* About this task
Here, the job is to give back every entry below unchanged, omitting pictures.
------
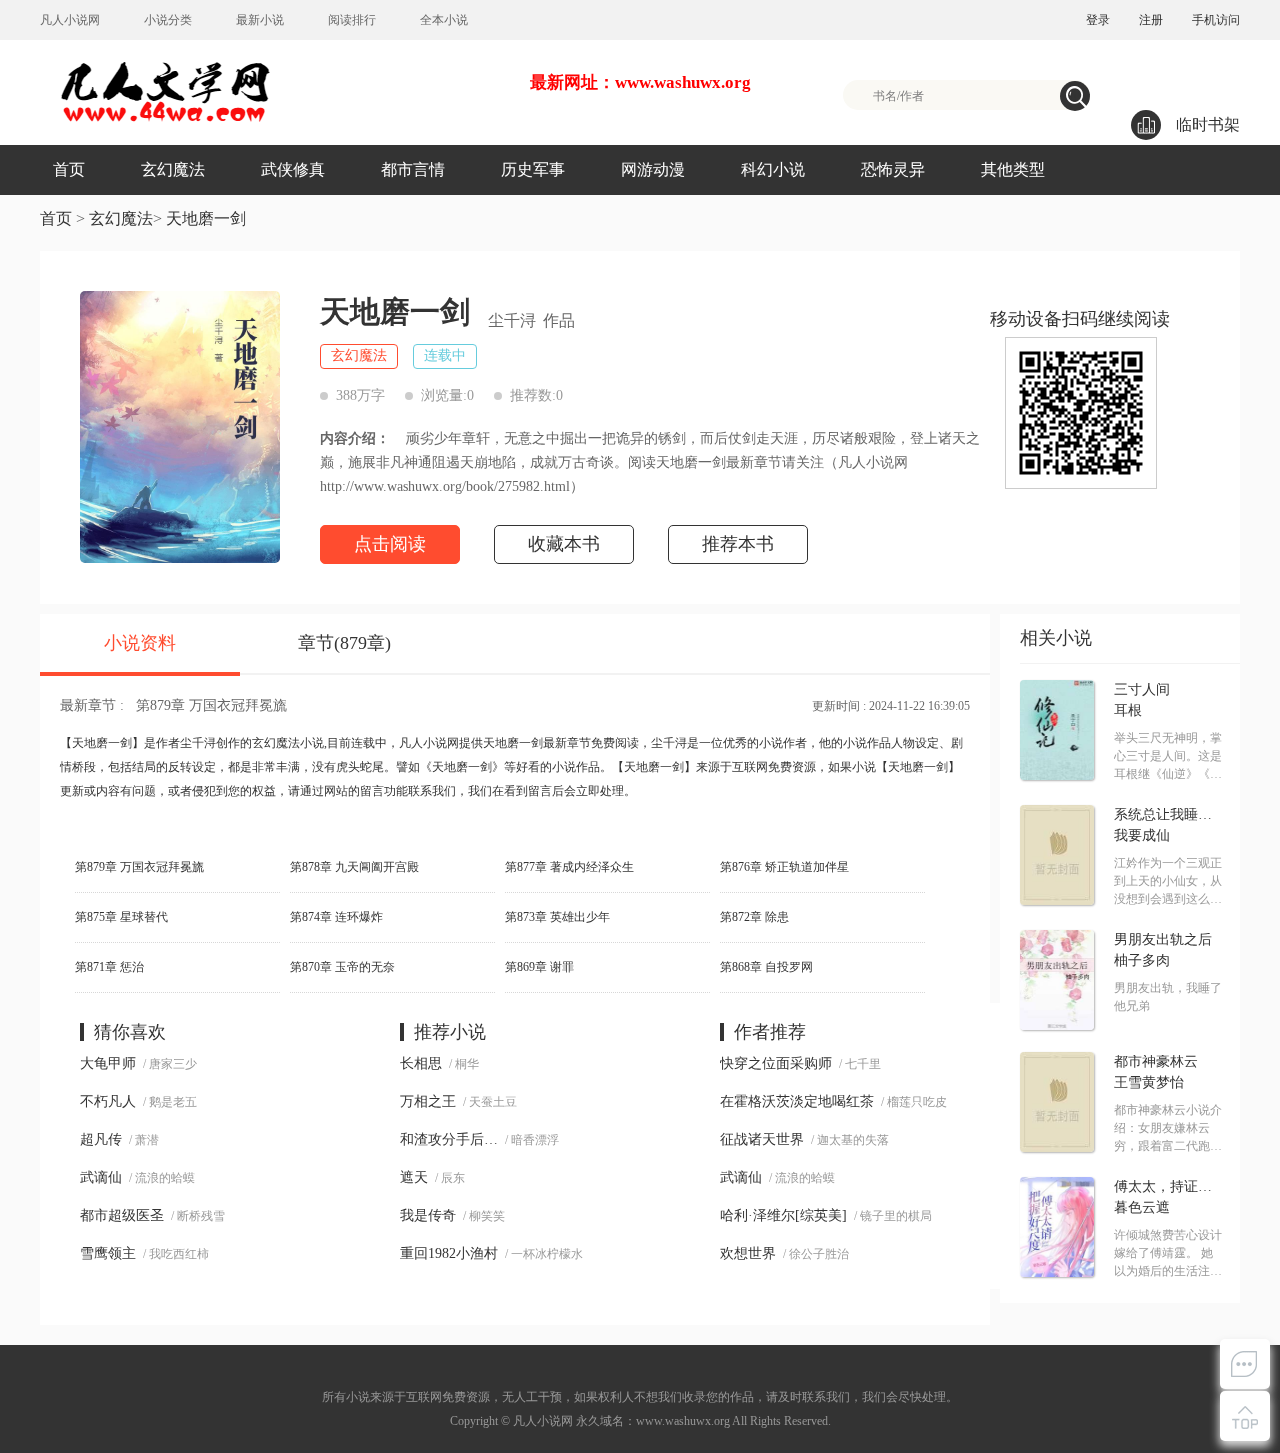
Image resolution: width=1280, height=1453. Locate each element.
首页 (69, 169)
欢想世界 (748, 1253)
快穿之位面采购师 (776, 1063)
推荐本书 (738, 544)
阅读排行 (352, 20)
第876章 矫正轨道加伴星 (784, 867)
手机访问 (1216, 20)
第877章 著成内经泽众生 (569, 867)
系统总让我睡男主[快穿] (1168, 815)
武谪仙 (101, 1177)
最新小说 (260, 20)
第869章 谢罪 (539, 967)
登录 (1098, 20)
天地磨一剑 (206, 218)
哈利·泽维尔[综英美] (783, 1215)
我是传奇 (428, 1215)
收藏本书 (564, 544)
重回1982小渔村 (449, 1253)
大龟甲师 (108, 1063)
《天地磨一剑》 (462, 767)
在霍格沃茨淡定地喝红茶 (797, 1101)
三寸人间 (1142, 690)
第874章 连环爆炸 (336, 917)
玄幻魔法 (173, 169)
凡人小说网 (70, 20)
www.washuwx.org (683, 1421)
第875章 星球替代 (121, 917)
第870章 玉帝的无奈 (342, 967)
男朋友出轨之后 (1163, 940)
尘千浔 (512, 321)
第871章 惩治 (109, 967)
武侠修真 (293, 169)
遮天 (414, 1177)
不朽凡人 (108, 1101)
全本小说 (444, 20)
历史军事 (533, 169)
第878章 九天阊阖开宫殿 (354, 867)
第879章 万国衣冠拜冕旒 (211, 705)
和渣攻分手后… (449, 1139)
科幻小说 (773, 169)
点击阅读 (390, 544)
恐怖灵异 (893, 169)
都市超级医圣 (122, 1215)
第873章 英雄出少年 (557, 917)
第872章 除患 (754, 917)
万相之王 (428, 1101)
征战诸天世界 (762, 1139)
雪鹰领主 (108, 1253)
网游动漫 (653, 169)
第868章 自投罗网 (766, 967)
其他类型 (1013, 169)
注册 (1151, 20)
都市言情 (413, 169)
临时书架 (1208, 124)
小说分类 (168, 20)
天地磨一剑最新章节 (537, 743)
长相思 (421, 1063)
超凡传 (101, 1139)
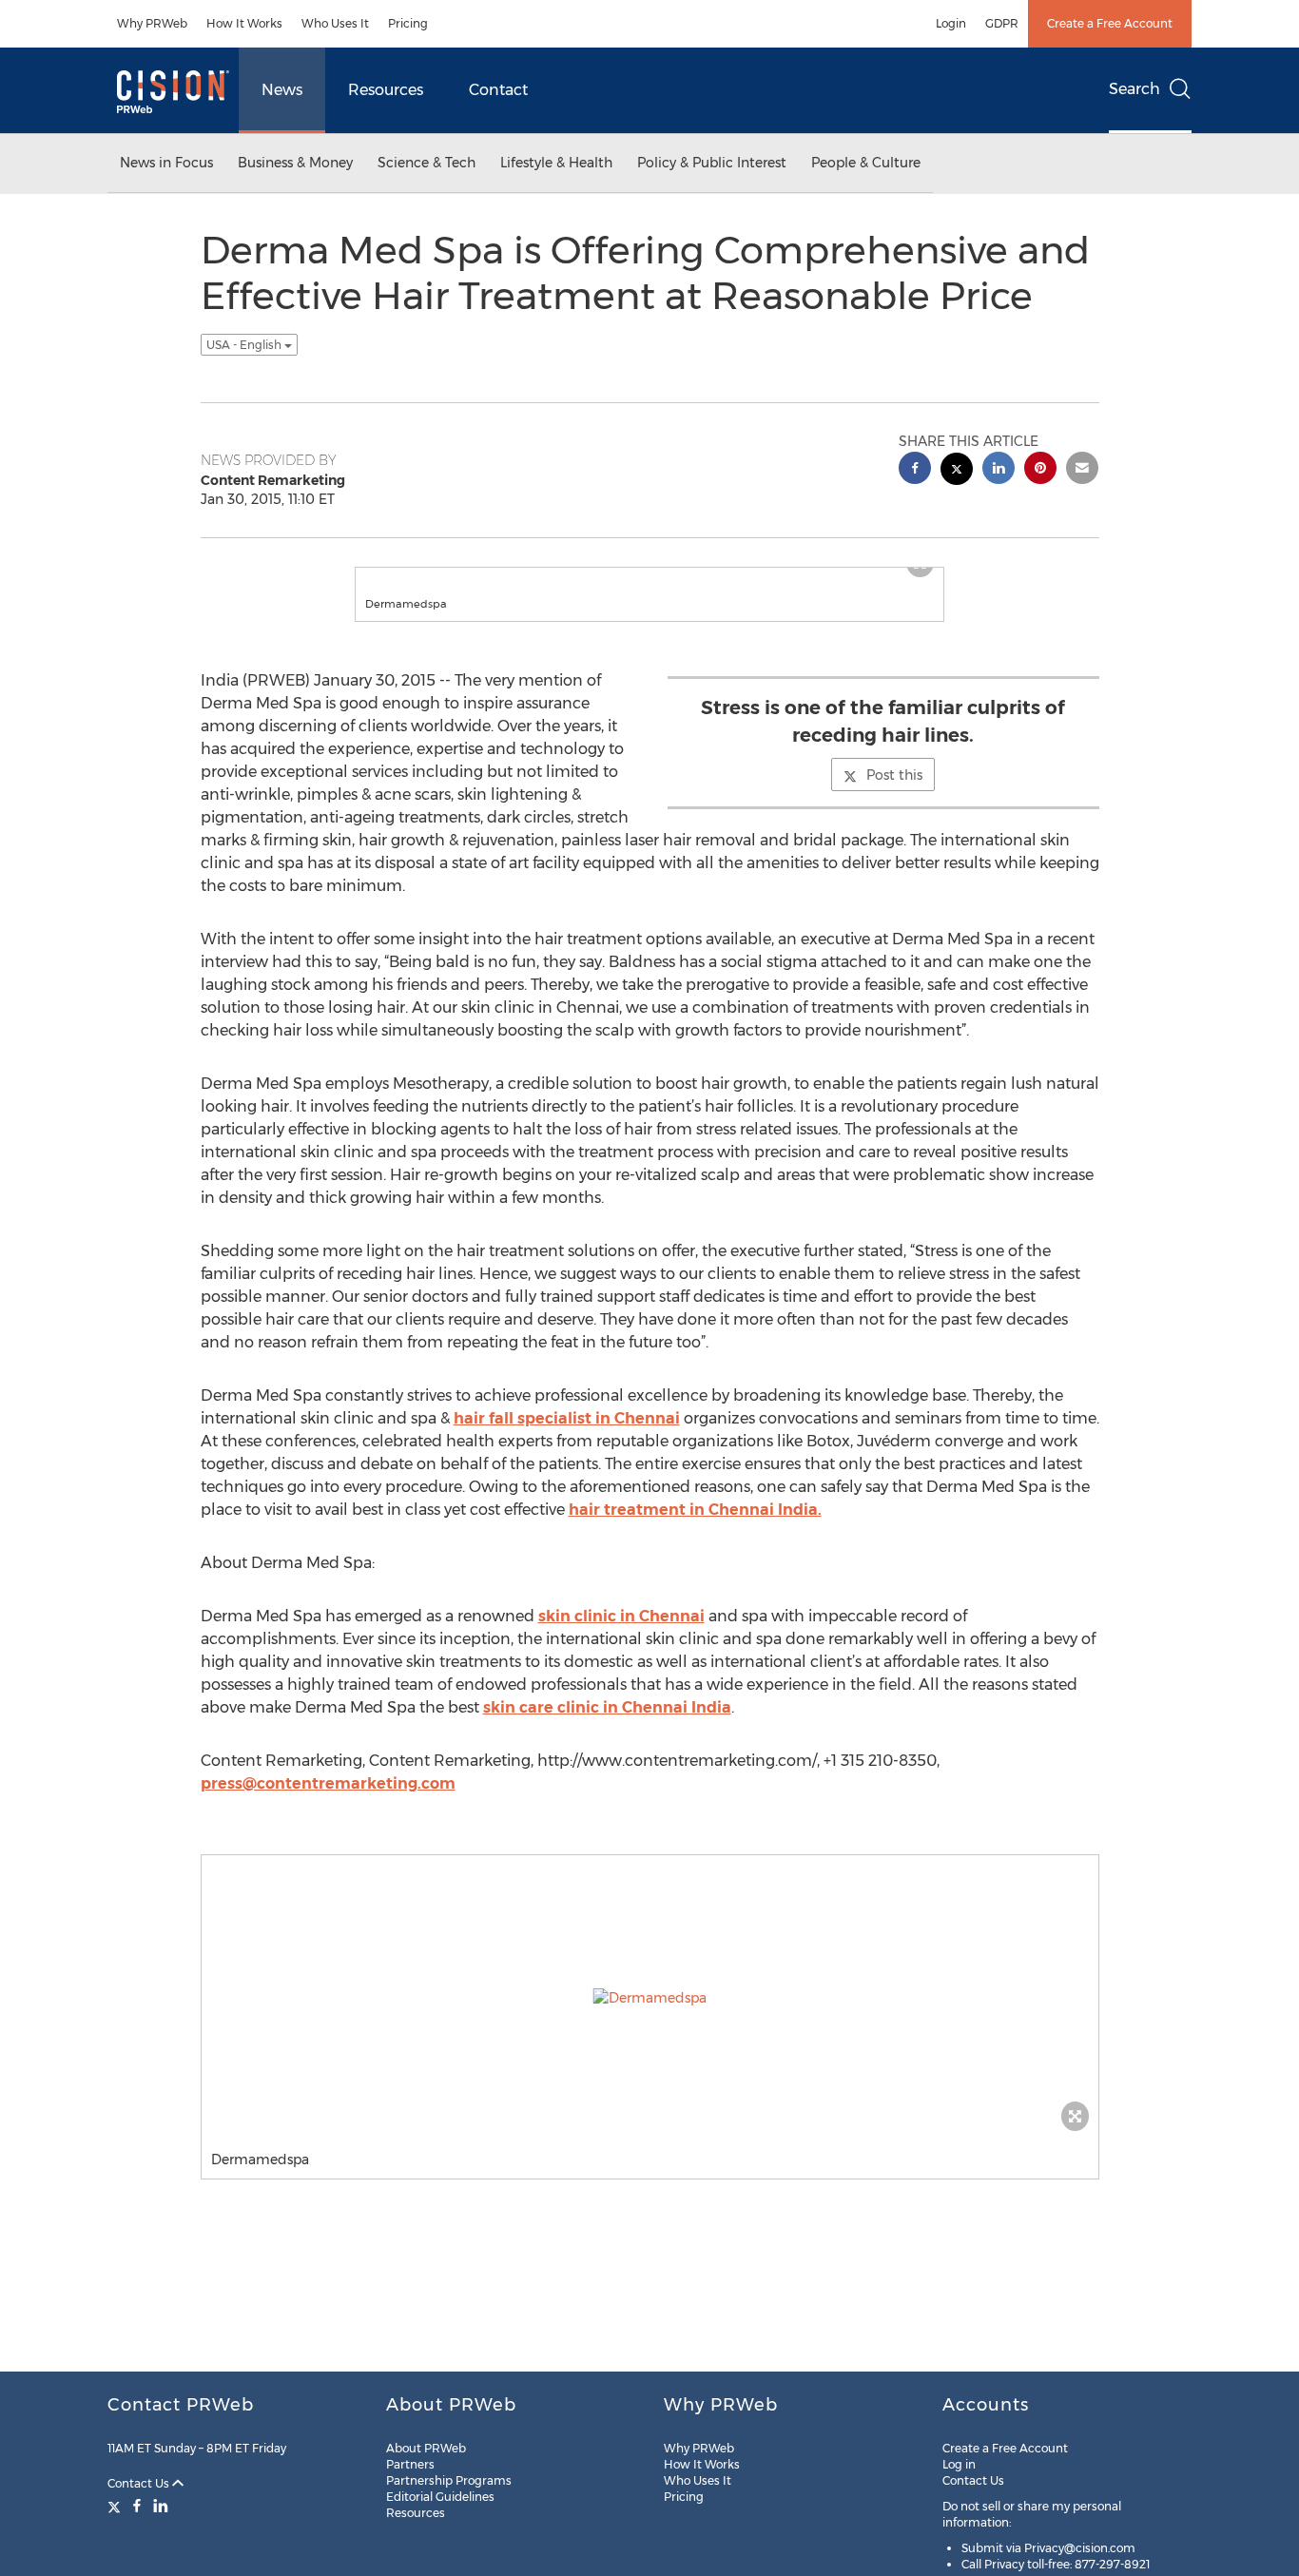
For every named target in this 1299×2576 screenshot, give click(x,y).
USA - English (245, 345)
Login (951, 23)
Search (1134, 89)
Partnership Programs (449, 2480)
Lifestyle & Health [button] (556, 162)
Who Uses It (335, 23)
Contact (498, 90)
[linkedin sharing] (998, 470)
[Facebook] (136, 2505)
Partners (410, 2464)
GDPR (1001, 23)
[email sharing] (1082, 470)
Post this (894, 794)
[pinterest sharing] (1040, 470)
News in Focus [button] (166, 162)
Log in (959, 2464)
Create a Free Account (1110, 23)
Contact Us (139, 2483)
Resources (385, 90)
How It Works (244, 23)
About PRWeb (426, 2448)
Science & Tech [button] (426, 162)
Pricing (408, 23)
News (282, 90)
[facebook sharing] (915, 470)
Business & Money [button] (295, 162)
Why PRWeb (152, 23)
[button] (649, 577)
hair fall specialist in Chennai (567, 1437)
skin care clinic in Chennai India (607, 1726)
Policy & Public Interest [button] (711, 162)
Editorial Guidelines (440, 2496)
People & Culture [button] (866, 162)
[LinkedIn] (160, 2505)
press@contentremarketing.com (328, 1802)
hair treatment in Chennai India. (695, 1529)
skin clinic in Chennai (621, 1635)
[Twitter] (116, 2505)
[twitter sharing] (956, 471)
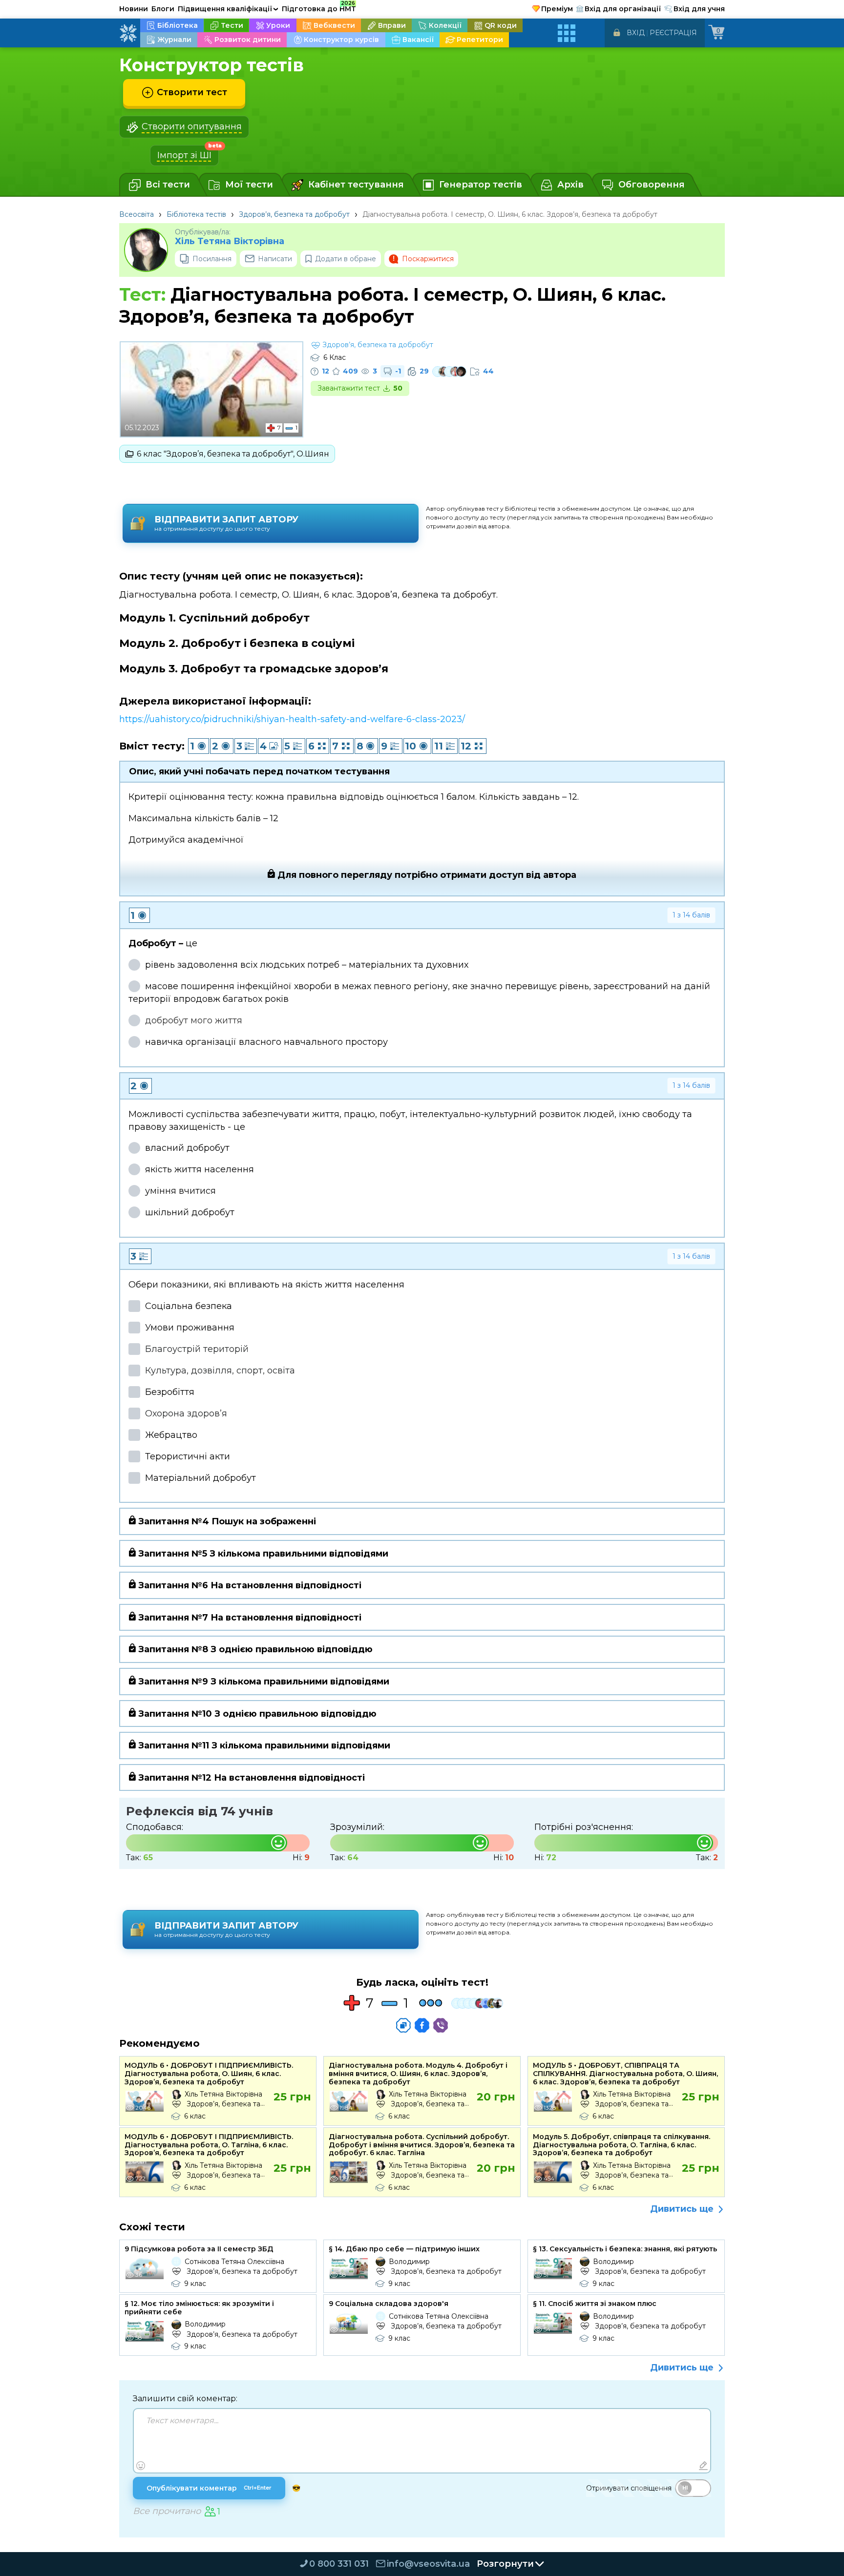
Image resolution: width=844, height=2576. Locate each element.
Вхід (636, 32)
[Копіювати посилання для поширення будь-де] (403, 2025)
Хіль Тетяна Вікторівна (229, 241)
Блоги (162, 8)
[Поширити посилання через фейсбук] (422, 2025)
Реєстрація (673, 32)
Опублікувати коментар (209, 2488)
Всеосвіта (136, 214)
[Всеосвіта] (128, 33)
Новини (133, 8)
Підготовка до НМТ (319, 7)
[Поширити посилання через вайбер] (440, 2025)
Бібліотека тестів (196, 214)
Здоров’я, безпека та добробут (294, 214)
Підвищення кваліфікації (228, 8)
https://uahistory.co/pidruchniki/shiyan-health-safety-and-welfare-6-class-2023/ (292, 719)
------
* Answer box
Image resolution: width=1280, height=1453. Locate each element.
首页 (69, 169)
欢想世界 (748, 1253)
快穿之位面采购师 (776, 1063)
推荐本书 (738, 544)
阅读排行 (352, 20)
第876章 矫正轨道加伴星 (784, 867)
手机访问 (1216, 20)
第877章 著成内经泽众生 (569, 867)
系统总让我睡男主[快穿] (1168, 815)
武谪仙 (101, 1177)
最新小说 (260, 20)
第869章 谢罪 (539, 967)
登录 (1098, 20)
天地磨一剑 (206, 218)
哈利·泽维尔[综英美] (783, 1215)
我是传奇 (428, 1215)
收藏本书 (564, 544)
重回1982小渔村 (449, 1253)
大龟甲师 (108, 1063)
《天地磨一剑》 (462, 767)
在霍格沃茨淡定地喝红茶 (797, 1101)
三寸人间 (1142, 690)
第874章 连环爆炸 (336, 917)
玄幻魔法 (173, 169)
凡人小说网 (70, 20)
www.washuwx.org (683, 1421)
第875章 星球替代 (121, 917)
第870章 玉帝的无奈 (342, 967)
男朋友出轨之后 (1163, 940)
尘千浔 (512, 321)
第871章 惩治 (109, 967)
武侠修真 (293, 169)
遮天 (414, 1177)
不朽凡人 (108, 1101)
全本小说 (444, 20)
历史军事 (533, 169)
第878章 九天阊阖开宫殿 (354, 867)
第879章 万国衣冠拜冕旒 (211, 705)
和渣攻分手后… (449, 1139)
科幻小说 (773, 169)
点击阅读 (390, 544)
恐怖灵异 (893, 169)
都市超级医圣 (122, 1215)
第873章 英雄出少年 (557, 917)
第872章 除患 (754, 917)
万相之王 (428, 1101)
征战诸天世界 (762, 1139)
雪鹰领主 (108, 1253)
网游动漫 (653, 169)
第868章 自投罗网 (766, 967)
其他类型 (1013, 169)
注册 (1151, 20)
都市言情 (413, 169)
临时书架 (1208, 124)
小说分类 (168, 20)
天地磨一剑最新章节 (537, 743)
长相思 (421, 1063)
超凡传 (101, 1139)
For every named target in this 1299×2576 screenshot, give click(x,y).
USA - English (245, 345)
Login (951, 23)
Search (1134, 89)
Partnership Programs (449, 2480)
Lifestyle & Health [button] (556, 162)
Who Uses It (335, 23)
Contact (498, 90)
[linkedin sharing] (998, 470)
[Facebook] (136, 2505)
Partners (410, 2464)
GDPR (1001, 23)
[email sharing] (1082, 470)
Post this (894, 794)
[pinterest sharing] (1040, 470)
News in Focus [button] (166, 162)
Log in (959, 2464)
Create a Free Account (1110, 23)
Contact Us (139, 2483)
Resources (385, 90)
How It Works (244, 23)
About PRWeb (426, 2448)
Science & Tech [button] (426, 162)
Pricing (408, 23)
News (282, 90)
[facebook sharing] (915, 470)
Business & Money [button] (295, 162)
Why PRWeb (152, 23)
[button] (649, 577)
hair fall specialist in Chennai (567, 1437)
skin care clinic in Chennai India (607, 1726)
Policy & Public Interest [button] (711, 162)
Editorial Guidelines (440, 2496)
People & Culture [button] (866, 162)
[LinkedIn] (160, 2505)
press@contentremarketing.com (328, 1802)
hair treatment in Chennai India. (695, 1529)
skin clinic in Chennai (621, 1635)
[Twitter] (116, 2505)
[twitter sharing] (956, 471)
Image resolution: width=844, height=2576. Locate each element.
Вхід (636, 32)
[Копіювати посилання для поширення будь-де] (403, 2025)
Хіль Тетяна Вікторівна (229, 241)
Блоги (162, 8)
[Поширити посилання через фейсбук] (422, 2025)
Реєстрація (673, 32)
Опублікувати коментар (209, 2488)
Всеосвіта (136, 214)
[Всеосвіта] (128, 33)
Новини (133, 8)
Підготовка до НМТ (319, 7)
[Поширити посилання через вайбер] (440, 2025)
Бібліотека тестів (196, 214)
Здоров’я, безпека та добробут (294, 214)
Підвищення кваліфікації (228, 8)
https://uahistory.co/pidruchniki/shiyan-health-safety-and-welfare-6-class-2023/ (292, 719)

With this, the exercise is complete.